MoMA Photo Curator Departs for French Foundation After 2 Years

Clément Chéroux, the chief curator of photography at the Museum of Modern Art, will return to his native France to direct the Henri Cartier-Bresson Foundation, a photography institute in Paris. His departure, announced Thursday by the French foundation, comes after just two years at MoMA, during which the museum was closed for the coronavirus pandemic and its programming was disrupted.

During Chéroux’s short tenure, which began in the summer of 2020, the department acquired works by Deana Lawson, Sara VanDerBeek and other new talents, as well as important archival collections, such as Marilyn Nance’s photographs of FESTAC 77, the renowned 1977 African arts festival. Two significant photography exhibitions, both curated by Chéroux’s colleague Roxana Marcoci, are now on view: a retrospective of the German artist Wolfgang Tillmans and a showcase of women photographers.

The photography department at MoMA has continued to reshuffle its collection displays, which now commingle artistic disciplines.
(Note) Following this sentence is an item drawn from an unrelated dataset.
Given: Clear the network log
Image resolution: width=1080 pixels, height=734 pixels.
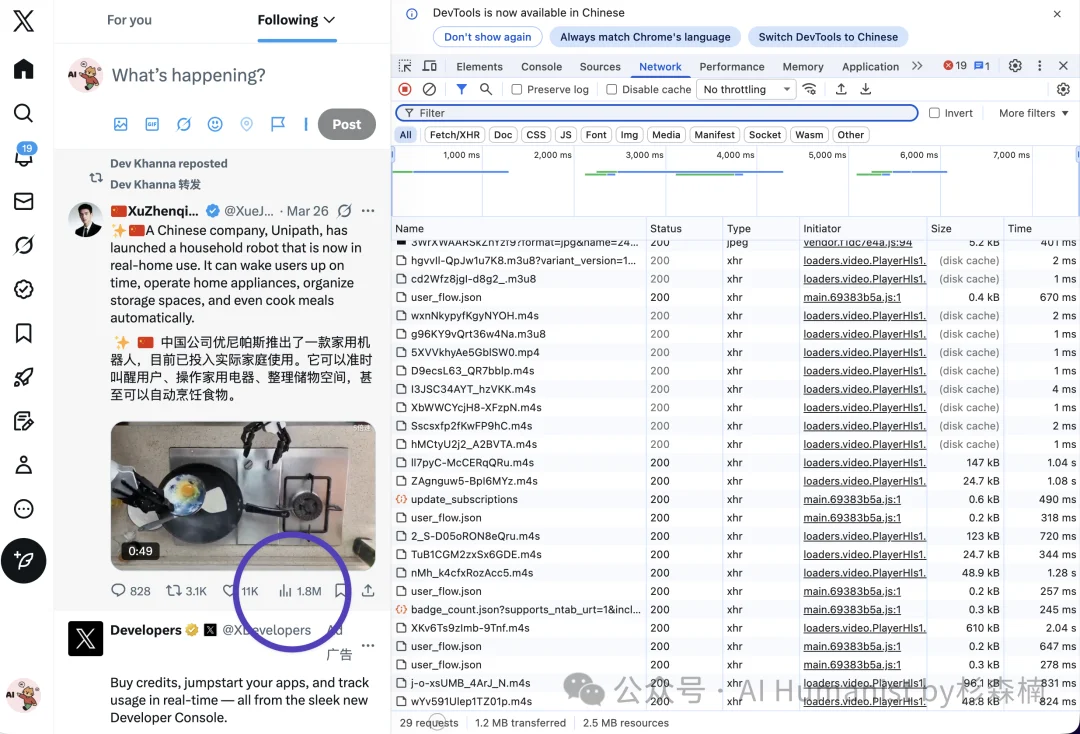Looking at the screenshot, I should 430,89.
The museum’s first gallery, formerly home to Cézanne’s “Bather” and van Gogh’s “Starry Night,” currently examines how early photography captured the changing nature of cities in 19th-century Europe and America.

The Cartier-Bresson Foundation was established in 2003 to conserve the archives of Henri Cartier-Bresson and his wife, the photographer Martine Franck, as well as to provide an exhibition space to other photographers. In 2018 it moved from an artist’s studio in Montparnasse to its current home in the Marais, and this November it will open new exhibition galleries that will expand the foundation’s home by a third.

Chéroux’s departure once again leaves vacant one of the most prestigious posts in American photography, previously held by Edward Steichen and John Szarkowski. In a statement, Glenn D. Lowry, MoMA’s director, called Chéroux a “gifted curator and a beloved colleague whose leadership of our photography program through an exceptionally difficult period was exemplary.”